_Task statement_
The data below has to be returned exactly, down to the last character.

_Data for this exercise_
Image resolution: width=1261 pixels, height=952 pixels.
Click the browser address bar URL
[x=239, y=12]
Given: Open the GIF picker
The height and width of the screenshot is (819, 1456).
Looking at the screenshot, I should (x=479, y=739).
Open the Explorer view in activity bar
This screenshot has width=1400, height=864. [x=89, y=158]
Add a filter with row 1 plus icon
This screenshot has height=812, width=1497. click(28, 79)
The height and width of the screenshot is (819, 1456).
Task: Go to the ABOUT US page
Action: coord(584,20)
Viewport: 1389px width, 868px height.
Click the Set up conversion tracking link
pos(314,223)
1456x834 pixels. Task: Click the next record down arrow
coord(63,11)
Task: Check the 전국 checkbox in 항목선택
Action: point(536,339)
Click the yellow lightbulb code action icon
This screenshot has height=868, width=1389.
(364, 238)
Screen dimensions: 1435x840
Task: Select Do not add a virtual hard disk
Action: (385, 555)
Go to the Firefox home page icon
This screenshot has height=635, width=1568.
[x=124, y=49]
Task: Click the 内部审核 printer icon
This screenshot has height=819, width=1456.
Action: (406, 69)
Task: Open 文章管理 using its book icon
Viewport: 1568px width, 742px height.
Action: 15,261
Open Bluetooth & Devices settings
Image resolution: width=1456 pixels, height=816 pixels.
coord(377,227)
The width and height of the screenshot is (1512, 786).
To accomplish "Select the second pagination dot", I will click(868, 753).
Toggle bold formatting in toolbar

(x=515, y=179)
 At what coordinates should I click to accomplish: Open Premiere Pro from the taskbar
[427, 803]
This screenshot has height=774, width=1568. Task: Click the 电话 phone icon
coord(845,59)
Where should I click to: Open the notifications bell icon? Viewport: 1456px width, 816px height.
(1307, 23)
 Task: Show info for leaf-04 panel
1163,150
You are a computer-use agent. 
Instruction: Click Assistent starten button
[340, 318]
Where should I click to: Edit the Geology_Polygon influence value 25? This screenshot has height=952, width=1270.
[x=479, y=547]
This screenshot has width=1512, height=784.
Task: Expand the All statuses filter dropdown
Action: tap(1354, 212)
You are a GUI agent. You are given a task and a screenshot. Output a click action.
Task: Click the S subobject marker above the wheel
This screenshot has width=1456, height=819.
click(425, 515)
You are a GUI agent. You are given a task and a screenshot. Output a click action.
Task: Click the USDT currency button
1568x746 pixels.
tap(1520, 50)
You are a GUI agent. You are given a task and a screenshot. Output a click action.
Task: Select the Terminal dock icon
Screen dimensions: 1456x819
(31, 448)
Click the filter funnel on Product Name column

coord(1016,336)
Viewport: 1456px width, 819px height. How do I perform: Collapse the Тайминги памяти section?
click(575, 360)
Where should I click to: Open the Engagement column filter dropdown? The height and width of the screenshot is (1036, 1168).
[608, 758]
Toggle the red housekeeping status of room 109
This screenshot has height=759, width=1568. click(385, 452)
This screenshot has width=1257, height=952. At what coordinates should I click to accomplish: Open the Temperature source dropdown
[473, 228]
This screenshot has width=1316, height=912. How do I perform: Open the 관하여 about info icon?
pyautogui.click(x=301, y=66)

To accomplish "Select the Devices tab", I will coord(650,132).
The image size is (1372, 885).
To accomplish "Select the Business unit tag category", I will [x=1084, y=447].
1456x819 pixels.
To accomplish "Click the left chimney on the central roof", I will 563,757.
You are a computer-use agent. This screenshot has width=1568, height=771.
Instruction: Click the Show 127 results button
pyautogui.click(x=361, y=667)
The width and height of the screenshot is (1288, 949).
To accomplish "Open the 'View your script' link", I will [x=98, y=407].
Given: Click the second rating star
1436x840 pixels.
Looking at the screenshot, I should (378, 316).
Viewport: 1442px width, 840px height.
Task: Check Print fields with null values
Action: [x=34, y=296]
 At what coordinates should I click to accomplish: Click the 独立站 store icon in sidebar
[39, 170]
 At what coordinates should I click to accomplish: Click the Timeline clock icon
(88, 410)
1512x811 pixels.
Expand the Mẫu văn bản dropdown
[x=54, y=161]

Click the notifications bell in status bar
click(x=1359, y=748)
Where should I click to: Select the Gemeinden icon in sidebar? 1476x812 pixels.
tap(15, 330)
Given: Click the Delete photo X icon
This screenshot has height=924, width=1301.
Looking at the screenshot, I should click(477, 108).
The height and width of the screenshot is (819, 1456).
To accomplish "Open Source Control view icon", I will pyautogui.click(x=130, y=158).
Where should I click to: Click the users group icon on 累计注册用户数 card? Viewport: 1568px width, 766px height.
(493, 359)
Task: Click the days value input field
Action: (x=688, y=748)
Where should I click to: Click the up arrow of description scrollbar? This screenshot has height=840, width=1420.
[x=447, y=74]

_Exercise response_
Image resolution: width=1261 pixels, height=952 pixels.
Click the browser address bar URL
[x=239, y=12]
Given: Open the GIF picker
The height and width of the screenshot is (819, 1456).
Looking at the screenshot, I should (x=479, y=739).
Open the Explorer view in activity bar
This screenshot has width=1400, height=864. [x=89, y=158]
Add a filter with row 1 plus icon
This screenshot has height=812, width=1497. click(28, 79)
The height and width of the screenshot is (819, 1456).
Task: Go to the ABOUT US page
Action: coord(584,20)
Viewport: 1389px width, 868px height.
Click the Set up conversion tracking link
pos(314,223)
1456x834 pixels. Task: Click the next record down arrow
coord(63,11)
Task: Check the 전국 checkbox in 항목선택
Action: point(536,339)
Click the yellow lightbulb code action icon
This screenshot has height=868, width=1389.
(364, 238)
Screen dimensions: 1435x840
Task: Select Do not add a virtual hard disk
Action: (385, 555)
Go to the Firefox home page icon
This screenshot has height=635, width=1568.
[x=124, y=49]
Task: Click the 内部审核 printer icon
This screenshot has height=819, width=1456.
Action: (406, 69)
Task: Open 文章管理 using its book icon
Viewport: 1568px width, 742px height.
Action: 15,261
Open Bluetooth & Devices settings
Image resolution: width=1456 pixels, height=816 pixels.
coord(377,227)
The width and height of the screenshot is (1512, 786).
To accomplish "Select the second pagination dot", I will click(868, 753).
Toggle bold formatting in toolbar

(x=515, y=179)
 At what coordinates should I click to accomplish: Open Premiere Pro from the taskbar
[427, 803]
This screenshot has height=774, width=1568. Task: Click the 电话 phone icon
coord(845,59)
Where should I click to: Open the notifications bell icon? Viewport: 1456px width, 816px height.
(1307, 23)
 Task: Show info for leaf-04 panel
1163,150
You are a computer-use agent. 
Instruction: Click Assistent starten button
[340, 318]
Where should I click to: Edit the Geology_Polygon influence value 25? This screenshot has height=952, width=1270.
[x=479, y=547]
This screenshot has width=1512, height=784.
Task: Expand the All statuses filter dropdown
Action: tap(1354, 212)
You are a GUI agent. You are given a task and a screenshot. Output a click action.
Task: Click the S subobject marker above the wheel
This screenshot has width=1456, height=819.
click(425, 515)
You are a GUI agent. You are given a task and a screenshot. Output a click action.
Task: Click the USDT currency button
1568x746 pixels.
tap(1520, 50)
You are a GUI agent. You are given a task and a screenshot. Output a click action.
Task: Select the Terminal dock icon
Screen dimensions: 1456x819
(31, 448)
Click the filter funnel on Product Name column

coord(1016,336)
Viewport: 1456px width, 819px height. How do I perform: Collapse the Тайминги памяти section?
click(575, 360)
Where should I click to: Open the Engagement column filter dropdown? The height and width of the screenshot is (1036, 1168).
[608, 758]
Toggle the red housekeeping status of room 109
This screenshot has height=759, width=1568. click(385, 452)
This screenshot has width=1257, height=952. At what coordinates should I click to accomplish: Open the Temperature source dropdown
[473, 228]
This screenshot has width=1316, height=912. How do I perform: Open the 관하여 about info icon?
pyautogui.click(x=301, y=66)

To accomplish "Select the Devices tab", I will coord(650,132).
The image size is (1372, 885).
To accomplish "Select the Business unit tag category", I will [x=1084, y=447].
1456x819 pixels.
To accomplish "Click the left chimney on the central roof", I will 563,757.
You are a computer-use agent. This screenshot has width=1568, height=771.
Instruction: Click the Show 127 results button
pyautogui.click(x=361, y=667)
The width and height of the screenshot is (1288, 949).
To accomplish "Open the 'View your script' link", I will [x=98, y=407].
Given: Click the second rating star
1436x840 pixels.
Looking at the screenshot, I should (378, 316).
Viewport: 1442px width, 840px height.
Task: Check Print fields with null values
Action: [x=34, y=296]
 At what coordinates should I click to accomplish: Click the 独立站 store icon in sidebar
[39, 170]
 At what coordinates should I click to accomplish: Click the Timeline clock icon
(88, 410)
1512x811 pixels.
Expand the Mẫu văn bản dropdown
[x=54, y=161]

Click the notifications bell in status bar
click(x=1359, y=748)
Where should I click to: Select the Gemeinden icon in sidebar? 1476x812 pixels.
tap(15, 330)
Given: Click the Delete photo X icon
This screenshot has height=924, width=1301.
Looking at the screenshot, I should click(477, 108).
The height and width of the screenshot is (819, 1456).
To accomplish "Open Source Control view icon", I will pyautogui.click(x=130, y=158).
Where should I click to: Click the users group icon on 累计注册用户数 card? Viewport: 1568px width, 766px height.
(493, 359)
Task: Click the days value input field
Action: (x=688, y=748)
Where should I click to: Click the up arrow of description scrollbar? This screenshot has height=840, width=1420.
[x=447, y=74]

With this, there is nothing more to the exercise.